** Start Text extract **

That's one of the complexity values that I'm not sure of. I haven't
been able to find any reference that pins down a value for it, so that
was an educated guess.
Well, I stand by my observation here.  Given that Newton has quadratic 
convergence, I would quote the complexity as O(log(nn)*nn^2), nn = 
log2(input).
...
...
I believe there is an O(n) square_root algorithm that would be
asymptotically faster, but...I'd have to look it up...
That's the best one that I was able to come up with in the time I had.
If you can point me to a good description of a more efficient one, I'll
be happy to implement it.
I believe this is what I was thinking of, though the description is a 
bit terse:

http://en.wikipedia.org/wiki/Methods_of_computing_square_roots#Digit-by-digi...
...
...
int is_prime (const integer_t<...>  n, callback_t callback=no_callback)
Given the documentation, I think a more descriptive name, such as
is_probably_prime_rabin_miller, would be better.
Maybe, but a lot more typing for an arguable benefit. The documentation
specifies its limitations, I believe that's sufficient.
The "arguable" benefits are:
- the name is no longer misleading; is_prime doesn't actually check if 
its input is prime; and
- it is clear in what sense the input is determined to be probably prime.

Again, think about someone *reading* code that uses this is_prime function.
...
...
Also, I'm not sure how small "infinitesimally" small is...it seems
the wikipedia page only guarantees at most a 1/4^5 chance of a false
positive (given the current implementation), but in practice it
states the chance is much much less.
Applied Cryptography, Second Edition, page 260 states that "for a
256-bit n, the odds of error in six tests are less than 1 in 2^51", and
the odds get slimmer the larger the number is. (On the previous page,
it says of 2^50 that "[...] if you consider that the odds of the number
being composite are 300 million times less than the odds of winning
top prize in a state lottery, you might not worry about it so much.")
It also recommends only five tests, which is what the library uses.
Thanks for clearing that up.  I think such a reference should be added 
to the documentation.
...
...
Perhaps you should allow the iteration count (the "k" from the
wikipedia article) to be passed as a parameter as well (possibly
defaulted), for those that want more control on their primality test.
The documentation does say that if you want even greater certainty, you
can run it through that function multiple times. A handful of runs
through that should be more than sufficient for any purpose the library
will conceivably be put to.
Agreed.
...
...
http://www.oakcircle.com/xint_docs/structboost_1_1xint_1_1options_1_1threads...
"Note that even with this option, it is still your responsibility to
ensure that only one thread accesses a particular integer object at a
time."

** End Text extract **
** Start Stored rows **

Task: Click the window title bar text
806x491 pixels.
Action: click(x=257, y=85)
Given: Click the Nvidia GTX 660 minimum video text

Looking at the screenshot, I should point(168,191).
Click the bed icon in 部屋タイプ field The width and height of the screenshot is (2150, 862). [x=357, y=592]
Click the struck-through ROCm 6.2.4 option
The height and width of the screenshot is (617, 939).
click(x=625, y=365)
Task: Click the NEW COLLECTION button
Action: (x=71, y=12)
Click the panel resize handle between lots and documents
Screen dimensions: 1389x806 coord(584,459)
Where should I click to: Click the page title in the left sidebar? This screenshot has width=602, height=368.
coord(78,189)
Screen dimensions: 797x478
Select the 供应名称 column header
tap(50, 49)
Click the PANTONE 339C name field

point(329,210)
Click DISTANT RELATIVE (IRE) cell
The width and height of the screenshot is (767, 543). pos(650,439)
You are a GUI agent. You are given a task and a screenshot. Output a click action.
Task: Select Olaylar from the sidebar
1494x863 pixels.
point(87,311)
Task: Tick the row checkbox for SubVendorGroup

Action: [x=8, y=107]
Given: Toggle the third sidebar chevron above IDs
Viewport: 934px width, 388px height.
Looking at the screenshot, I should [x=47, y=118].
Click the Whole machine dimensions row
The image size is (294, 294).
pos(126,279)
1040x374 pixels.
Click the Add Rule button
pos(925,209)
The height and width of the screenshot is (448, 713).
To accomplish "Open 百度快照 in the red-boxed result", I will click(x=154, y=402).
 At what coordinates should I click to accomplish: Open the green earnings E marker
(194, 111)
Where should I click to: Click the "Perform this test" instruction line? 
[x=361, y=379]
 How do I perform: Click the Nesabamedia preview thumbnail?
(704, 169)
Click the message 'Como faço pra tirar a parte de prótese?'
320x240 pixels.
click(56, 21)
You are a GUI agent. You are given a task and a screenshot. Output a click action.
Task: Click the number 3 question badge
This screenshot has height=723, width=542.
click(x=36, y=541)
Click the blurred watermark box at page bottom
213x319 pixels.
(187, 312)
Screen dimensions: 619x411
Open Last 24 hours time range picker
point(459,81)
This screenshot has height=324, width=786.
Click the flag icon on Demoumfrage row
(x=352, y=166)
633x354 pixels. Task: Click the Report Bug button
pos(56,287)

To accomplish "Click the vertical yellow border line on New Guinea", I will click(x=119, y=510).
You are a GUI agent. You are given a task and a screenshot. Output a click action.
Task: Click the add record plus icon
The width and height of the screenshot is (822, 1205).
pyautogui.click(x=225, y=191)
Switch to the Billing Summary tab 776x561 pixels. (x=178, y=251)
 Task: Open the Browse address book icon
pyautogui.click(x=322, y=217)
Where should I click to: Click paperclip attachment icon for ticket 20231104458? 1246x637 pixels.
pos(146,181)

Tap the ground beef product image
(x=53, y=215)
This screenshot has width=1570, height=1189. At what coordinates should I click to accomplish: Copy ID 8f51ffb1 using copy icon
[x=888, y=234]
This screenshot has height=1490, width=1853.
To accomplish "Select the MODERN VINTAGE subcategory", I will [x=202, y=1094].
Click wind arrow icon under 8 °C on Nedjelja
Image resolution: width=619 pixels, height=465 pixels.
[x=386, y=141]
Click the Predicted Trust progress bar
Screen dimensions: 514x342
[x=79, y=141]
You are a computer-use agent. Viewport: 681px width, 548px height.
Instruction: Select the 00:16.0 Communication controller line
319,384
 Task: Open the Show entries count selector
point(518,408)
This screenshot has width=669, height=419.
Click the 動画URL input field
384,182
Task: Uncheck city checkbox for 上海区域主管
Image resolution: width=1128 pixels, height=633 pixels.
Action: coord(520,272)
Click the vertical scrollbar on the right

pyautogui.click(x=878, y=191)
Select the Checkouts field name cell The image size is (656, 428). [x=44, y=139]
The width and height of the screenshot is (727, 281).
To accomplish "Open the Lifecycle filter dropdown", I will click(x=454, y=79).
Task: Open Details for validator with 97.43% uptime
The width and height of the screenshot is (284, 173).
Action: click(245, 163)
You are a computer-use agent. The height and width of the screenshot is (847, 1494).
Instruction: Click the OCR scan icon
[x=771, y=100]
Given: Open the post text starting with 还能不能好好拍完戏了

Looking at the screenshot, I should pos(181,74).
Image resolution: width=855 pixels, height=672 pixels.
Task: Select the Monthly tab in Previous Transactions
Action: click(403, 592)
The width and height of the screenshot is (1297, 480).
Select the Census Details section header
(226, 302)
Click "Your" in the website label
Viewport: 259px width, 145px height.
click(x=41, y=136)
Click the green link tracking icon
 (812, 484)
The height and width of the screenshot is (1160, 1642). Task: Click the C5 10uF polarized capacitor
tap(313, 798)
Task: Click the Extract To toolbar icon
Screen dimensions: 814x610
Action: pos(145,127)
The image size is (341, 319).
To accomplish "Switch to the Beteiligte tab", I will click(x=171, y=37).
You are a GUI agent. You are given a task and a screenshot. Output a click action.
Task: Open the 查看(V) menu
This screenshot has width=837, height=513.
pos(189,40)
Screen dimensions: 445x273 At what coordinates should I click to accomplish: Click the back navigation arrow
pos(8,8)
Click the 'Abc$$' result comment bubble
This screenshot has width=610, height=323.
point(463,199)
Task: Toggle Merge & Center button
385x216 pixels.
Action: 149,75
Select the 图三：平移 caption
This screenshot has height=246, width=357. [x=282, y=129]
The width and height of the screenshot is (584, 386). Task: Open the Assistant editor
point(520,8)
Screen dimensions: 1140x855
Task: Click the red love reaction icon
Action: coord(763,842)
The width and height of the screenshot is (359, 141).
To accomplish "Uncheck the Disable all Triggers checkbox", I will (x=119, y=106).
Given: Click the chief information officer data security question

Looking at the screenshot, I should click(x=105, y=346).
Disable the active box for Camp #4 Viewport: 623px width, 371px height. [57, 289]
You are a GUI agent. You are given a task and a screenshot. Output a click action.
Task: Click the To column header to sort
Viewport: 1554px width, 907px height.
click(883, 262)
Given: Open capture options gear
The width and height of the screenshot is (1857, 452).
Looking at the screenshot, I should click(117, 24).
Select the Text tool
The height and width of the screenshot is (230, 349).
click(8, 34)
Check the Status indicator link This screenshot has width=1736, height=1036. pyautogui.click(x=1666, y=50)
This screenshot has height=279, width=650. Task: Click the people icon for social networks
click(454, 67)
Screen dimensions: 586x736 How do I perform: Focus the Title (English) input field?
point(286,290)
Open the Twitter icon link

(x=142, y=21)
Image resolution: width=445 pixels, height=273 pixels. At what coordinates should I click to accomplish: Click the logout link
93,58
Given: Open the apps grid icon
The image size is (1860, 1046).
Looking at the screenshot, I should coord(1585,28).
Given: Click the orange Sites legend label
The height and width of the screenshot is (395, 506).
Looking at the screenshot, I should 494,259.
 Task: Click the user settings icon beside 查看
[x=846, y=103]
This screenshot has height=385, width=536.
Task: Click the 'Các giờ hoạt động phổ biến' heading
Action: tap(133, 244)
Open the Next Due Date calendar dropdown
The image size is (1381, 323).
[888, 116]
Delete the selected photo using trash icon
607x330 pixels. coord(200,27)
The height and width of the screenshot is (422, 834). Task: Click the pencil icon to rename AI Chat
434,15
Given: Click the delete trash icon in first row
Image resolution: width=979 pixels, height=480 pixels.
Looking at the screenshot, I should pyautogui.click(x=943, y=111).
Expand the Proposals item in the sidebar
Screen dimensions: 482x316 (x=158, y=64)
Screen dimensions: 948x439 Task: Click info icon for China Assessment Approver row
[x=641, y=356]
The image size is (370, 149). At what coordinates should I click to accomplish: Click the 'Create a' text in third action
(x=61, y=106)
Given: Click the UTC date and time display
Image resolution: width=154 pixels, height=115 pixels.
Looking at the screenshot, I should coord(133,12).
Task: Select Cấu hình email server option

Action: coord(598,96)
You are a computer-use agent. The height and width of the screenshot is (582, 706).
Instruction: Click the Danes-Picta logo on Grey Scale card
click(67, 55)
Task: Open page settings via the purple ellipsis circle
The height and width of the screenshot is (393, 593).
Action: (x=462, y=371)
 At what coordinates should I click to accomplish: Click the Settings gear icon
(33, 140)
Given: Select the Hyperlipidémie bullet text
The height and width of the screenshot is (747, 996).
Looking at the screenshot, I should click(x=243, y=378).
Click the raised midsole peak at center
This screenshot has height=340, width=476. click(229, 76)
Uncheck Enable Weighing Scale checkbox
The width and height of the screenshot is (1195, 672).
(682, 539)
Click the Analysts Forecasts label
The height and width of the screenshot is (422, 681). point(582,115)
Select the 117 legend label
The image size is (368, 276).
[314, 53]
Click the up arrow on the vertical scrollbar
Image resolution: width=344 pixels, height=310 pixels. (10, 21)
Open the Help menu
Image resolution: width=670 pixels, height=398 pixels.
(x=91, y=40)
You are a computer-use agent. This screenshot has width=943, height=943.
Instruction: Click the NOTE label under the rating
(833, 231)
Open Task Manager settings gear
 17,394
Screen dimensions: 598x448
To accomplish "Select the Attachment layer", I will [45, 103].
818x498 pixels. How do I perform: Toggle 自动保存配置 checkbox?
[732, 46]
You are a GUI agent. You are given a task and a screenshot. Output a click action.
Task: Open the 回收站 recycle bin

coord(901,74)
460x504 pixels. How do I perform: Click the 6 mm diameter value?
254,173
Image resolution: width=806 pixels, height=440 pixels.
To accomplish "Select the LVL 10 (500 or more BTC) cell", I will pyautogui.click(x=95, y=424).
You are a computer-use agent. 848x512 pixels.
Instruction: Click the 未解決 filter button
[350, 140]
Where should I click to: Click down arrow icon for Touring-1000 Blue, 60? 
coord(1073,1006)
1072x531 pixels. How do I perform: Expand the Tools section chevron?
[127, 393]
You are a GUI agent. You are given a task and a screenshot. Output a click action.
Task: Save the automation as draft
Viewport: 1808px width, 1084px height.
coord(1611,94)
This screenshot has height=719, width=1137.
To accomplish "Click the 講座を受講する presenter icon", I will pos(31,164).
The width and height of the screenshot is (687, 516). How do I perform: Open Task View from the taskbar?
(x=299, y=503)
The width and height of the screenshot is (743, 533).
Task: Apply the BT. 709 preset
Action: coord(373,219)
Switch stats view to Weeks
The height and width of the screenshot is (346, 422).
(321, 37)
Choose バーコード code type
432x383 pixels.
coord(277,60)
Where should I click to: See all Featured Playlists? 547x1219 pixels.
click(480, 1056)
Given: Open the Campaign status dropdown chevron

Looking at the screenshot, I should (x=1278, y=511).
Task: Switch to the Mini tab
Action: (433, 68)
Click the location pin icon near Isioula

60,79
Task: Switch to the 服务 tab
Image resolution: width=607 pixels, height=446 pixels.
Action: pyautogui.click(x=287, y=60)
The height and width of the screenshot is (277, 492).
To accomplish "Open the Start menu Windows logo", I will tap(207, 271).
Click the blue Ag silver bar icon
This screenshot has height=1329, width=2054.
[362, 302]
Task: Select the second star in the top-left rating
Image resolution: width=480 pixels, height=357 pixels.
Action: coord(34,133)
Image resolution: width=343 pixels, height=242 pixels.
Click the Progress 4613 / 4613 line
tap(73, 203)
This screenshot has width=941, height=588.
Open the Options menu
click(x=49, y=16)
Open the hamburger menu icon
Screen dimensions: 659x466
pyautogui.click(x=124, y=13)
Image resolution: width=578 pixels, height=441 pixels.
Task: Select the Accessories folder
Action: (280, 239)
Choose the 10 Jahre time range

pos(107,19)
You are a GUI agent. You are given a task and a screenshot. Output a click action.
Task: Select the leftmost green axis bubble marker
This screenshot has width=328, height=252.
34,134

** End Stored rows **

### [Stated task 1]
Name every code term with an underscore in it that appears in the thread about the integer library, leaving out the web addresses.
### [Stated task 2]
Write out the thread about the integer library from "int is_prime (const" to "this is_prime function.", swapping "documentation" for "manual".

### [Written solution 1]
square_root, is_prime, integer_t, callback_t, no_callback, is_probably_prime_rabin_miller

### [Written solution 2]
int is_prime (const integer_t<...>  n, callback_t callback=no_callback)
Given the manual, I think a more descriptive name, such as
is_probably_prime_rabin_miller, would be better.
Maybe, but a lot more typing for an arguable benefit. The manual
specifies its limitations, I believe that's sufficient.
The "arguable" benefits are:
- the name is no longer misleading; is_prime doesn't actually check if 
its input is prime; and
- it is clear in what sense the input is determined to be probably prime.

Again, think about someone *reading* code that uses this is_prime function.